Trump rejects CDC’s coronavirus guidelines for reopening US calling it 'overly prescriptive'
Detailed guidelines for reopening America, drafted by the US Centers for Disease Control and Prevention (CDC), have been buried by the Trump administration for being extremely specific and overly prescriptive. According to some reports, it is currently being revised.
While the White House had previously released a three-phase reopening plan for the US amid the coronavirus pandemic, it did not list specific details. Moreover, US President Donald Trump has largely allowed state governors to make their own decisions about reopening. The plan, released by him, puts the onus on governors to decide how to restart the economies in their states. But as states look at opening up the economy again, many are concerned about whether it is safe to do so, and how it can be done. Accordingly, CDC’s 17-page draft advisory listed step-by-step guidelines for schools, child care programs, faith communities, restaurants and bars, and mass transit administrators, to help each of these sectors safely reopen across states.
“It (CDC guidance) was supposed to be published last Friday, but agency scientists were told the guidance “would never see the light of day,” according to a CDC official. The official was not authorized to talk to reporters and spoke to the Associated Press (AP) on the condition of anonymity,” reports AP. According to the article, a person close to the White House’s coronavirus taskforce said the CDC documents were never cleared by CDC leadership for public release.
A CDC spokesman told the New York Times that the guidance was still under discussion with the White House and a revised version could be published soon. “White House and other administration officials rejected the recommendations over concerns that they were overly prescriptive, infringed on religious rights and risked further damaging an economy that Trump was banking on to recover quickly.” says the report.
Dr Deborah Birx, a member of the White House coronavirus taskforce, told CNN that the administration was still in the editing process. “We’re working with the CDC on a whole series of products. Those are still being worked on. No one has stopped those guidelines. We're still in editing,” she said. Dr Birx said that the decision was made not to implement the recommendation because the editing process had not been completed. “It was more about simplification to make sure to make sure that American people, as well as public health officials, understand the guidelines,” she said.
In a statement to Newsweek, a White House spokesperson said: “On April 16, President Trump released guidelines for opening America up again. Those guidelines made clear that each state should open up in a safe and responsible way based on the data and response efforts in those individual states.” The spokesperson further said, “Issuing overly specific instructions, that CDC leadership never cleared, for how various types of businesses open up would be overly prescriptive and broad for the various circumstances states are experiencing throughout the country. Guidance in rural Tennessee shouldn't be the same guidance for urban New York City.”
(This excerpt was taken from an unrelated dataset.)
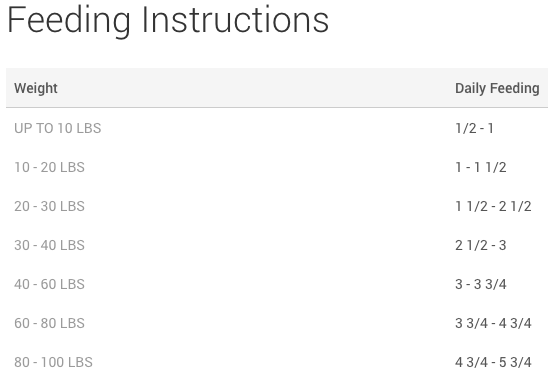
Task: Click the gray table header bar
Action: (277, 88)
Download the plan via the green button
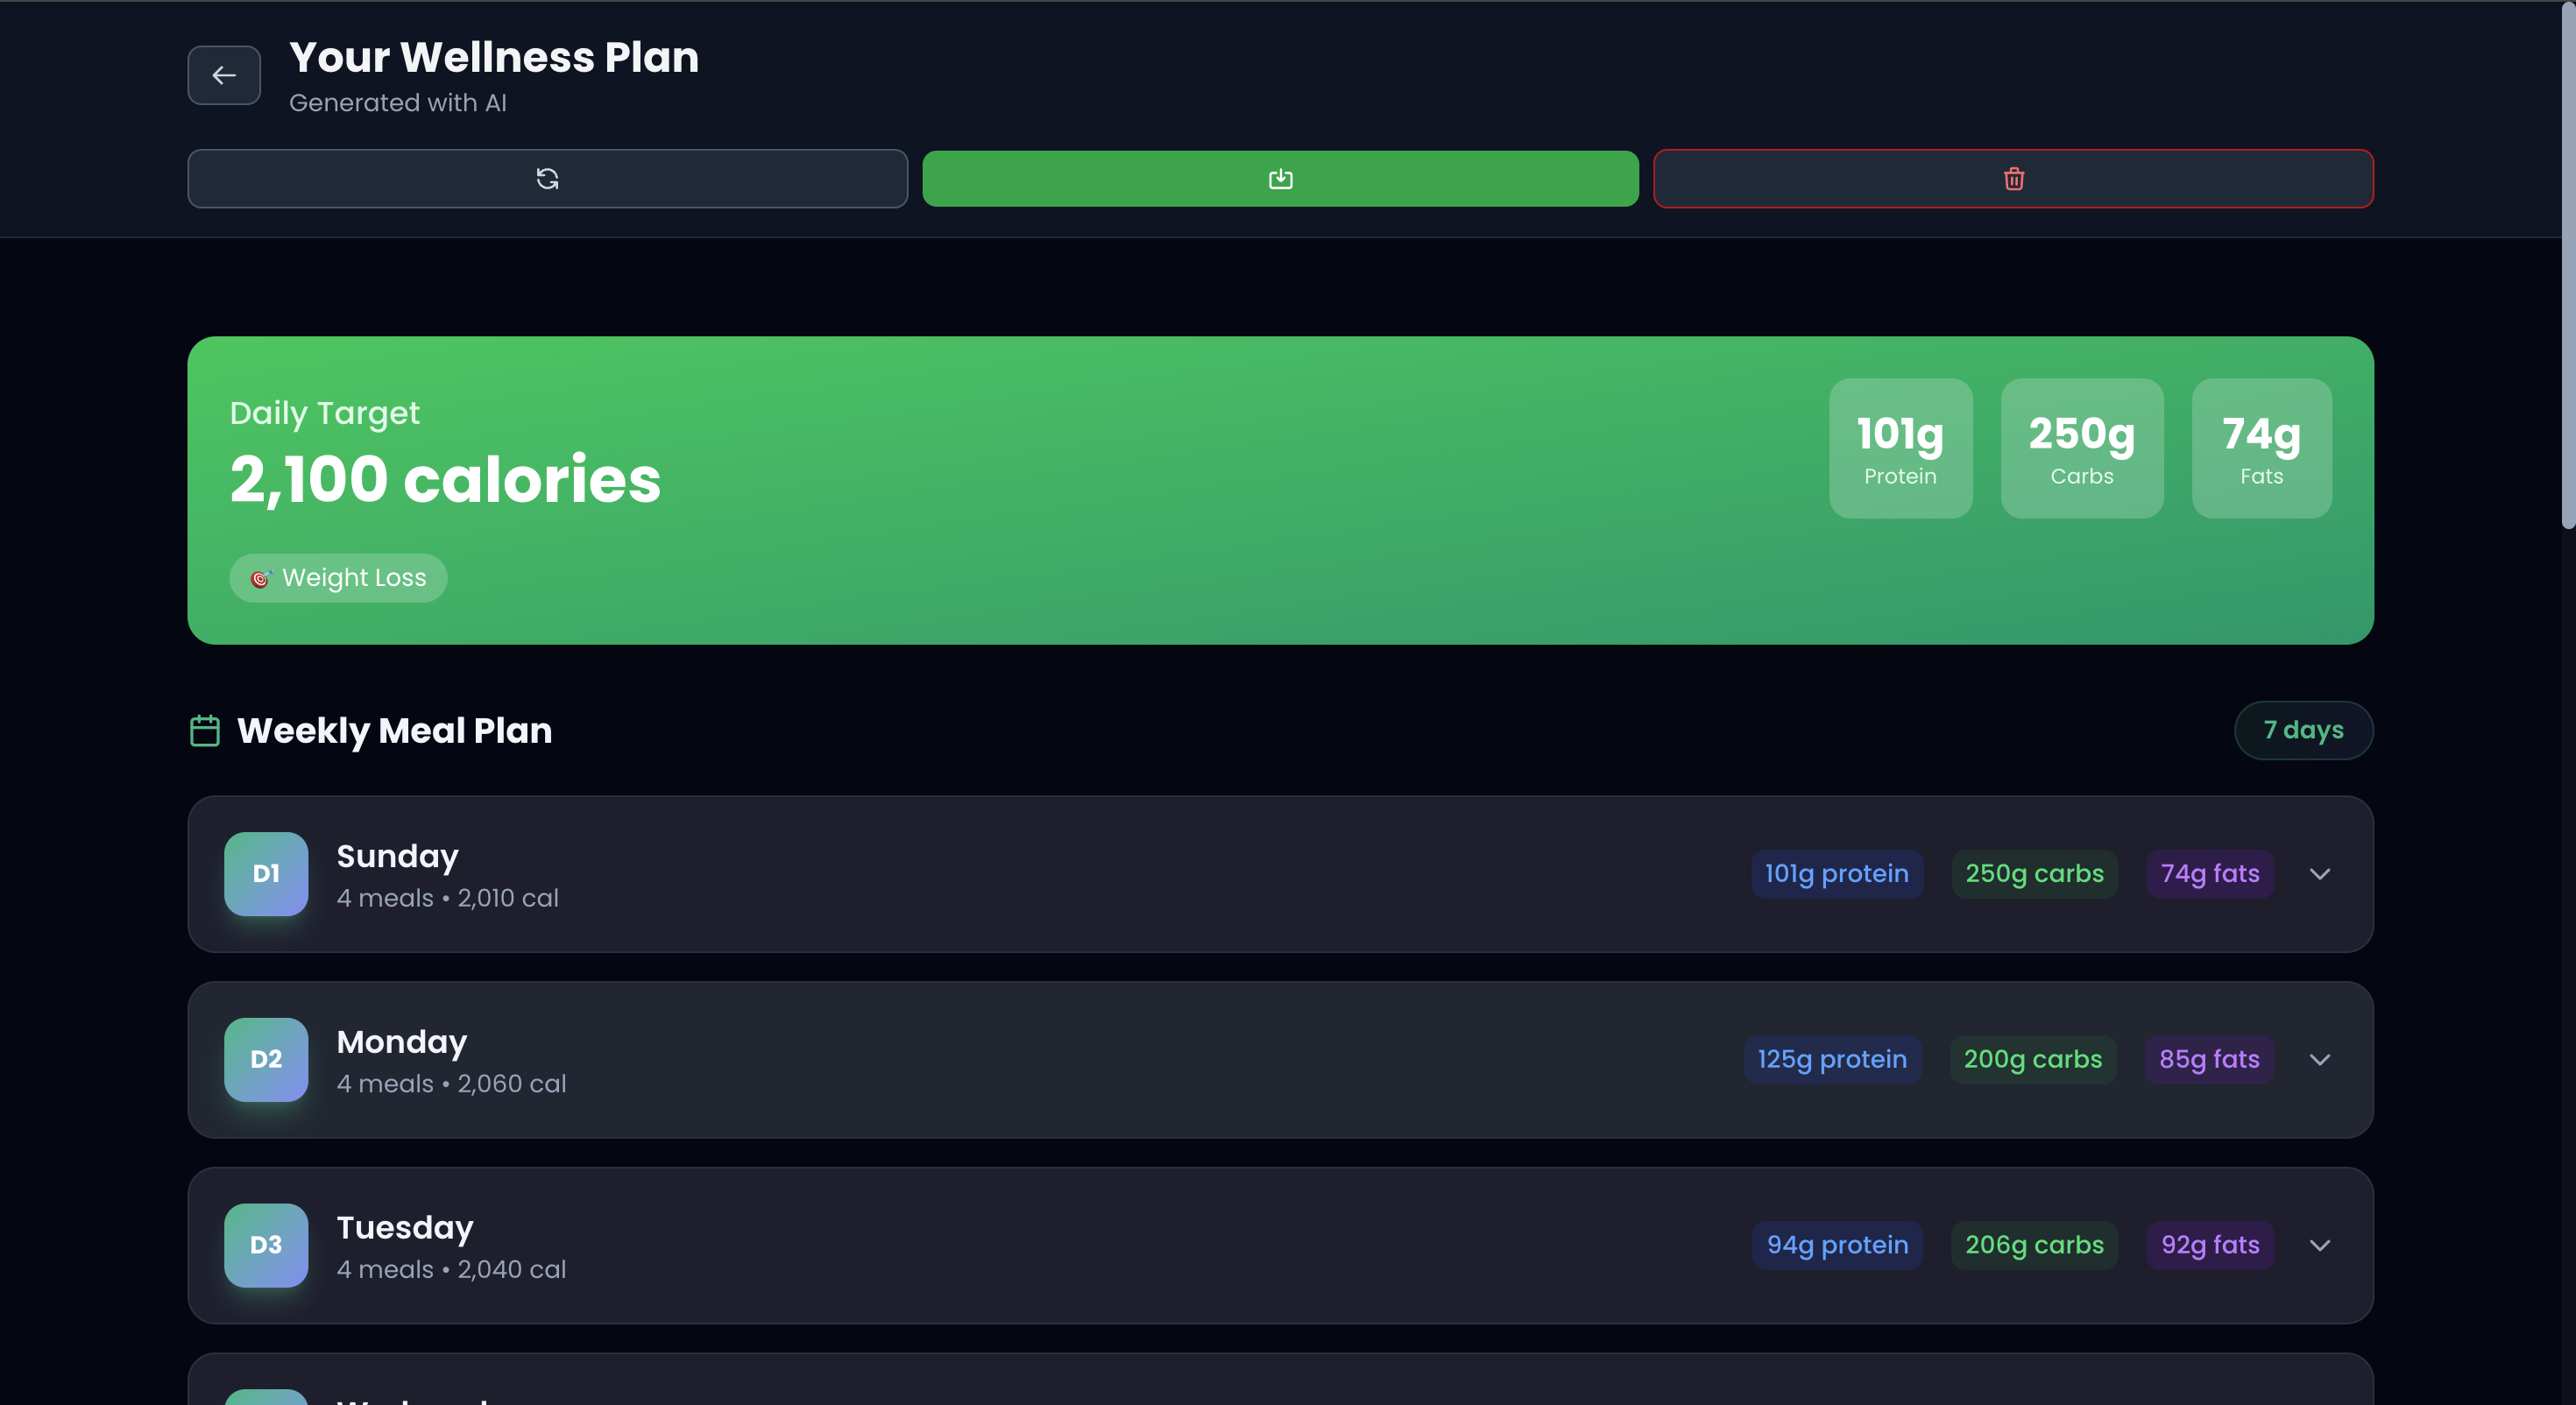 point(1280,179)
While individual states oversee their public health departments, provision of healthcare, and implement policies and programs, the CDC has always provided scientific information, intellectual leadership, technical expertise, and expert guidance that states rely on to do their work, especially during a crisis. But since the beginning of the Covid-19 pandemic, the CDC’s role appears to have been diminished. CDC Director Dr Robert Redfield is a member of the White House coronavirus taskforce, but he has maintained a low profile and has been largely absent from public appearances.
“CDC has always been the public health agency Americans turn to in a time of crisis. The standard in a crisis is to turn to them for the latest data and latest guidance and the latest press briefing. That has not occurred, and everyone sees that,” AP quotes Dr Howard Koh, a Harvard professor and former health official in the Obama administration during the 2009 H1N1 swine flu pandemic.
Meanwhile, in the draft guidelines, CDC had recommended face masks for all teachers, desks placed six feet apart, ad staggered pick-up and drop off times at schools, among others, for the phase-wise reopening of schools in the US. The interim draft guidance for communities of faith recommended restricting gatherings to those that can be held virtually (by remote viewing) for vulnerable populations and video streaming or drive-in options for services during the first and second phases. In the third phase, it called for limiting gatherings to those that can maintain social distancing and considering video streaming or drive-in options for vulnerable populations.
Again, for bars and restaurants, the health experts suggested that bars should remain closed and restaurant service should remain limited to the drive-through, curbside take out, or delivery with strict social distancing during the first phase. In phase 2, bars may open with limited capacity, and restaurants may open dining rooms with limited seating capacity that allows for social distancing. In the third phase, bars may open with increased standing room occupancy that allows for social distancing, while restaurants may operate while maintaining social distancing, said the guidance.
“States and local health departments do need guidance on a lot of the challenges around the decision to reopen. You can say that restaurants can open and you need to follow social distancing guidelines. But restaurants want to know, ‘What does that look like?’” Dr Marcus Plescia, chief medical officer of the Association of State and Territorial Health Officials, told AP.
“You have the greatest fighting force against infectious diseases in world history. Why would you not use them?” questioned Dr Howard Markel, a public health historian at the University of Michigan, reports AP.
As of May 8, more than 1,256,970 coronavirus cases have been reported in the US, and 75,670 have died in the COVID-19 pandemic, acording to the Johns Hopkins tracker.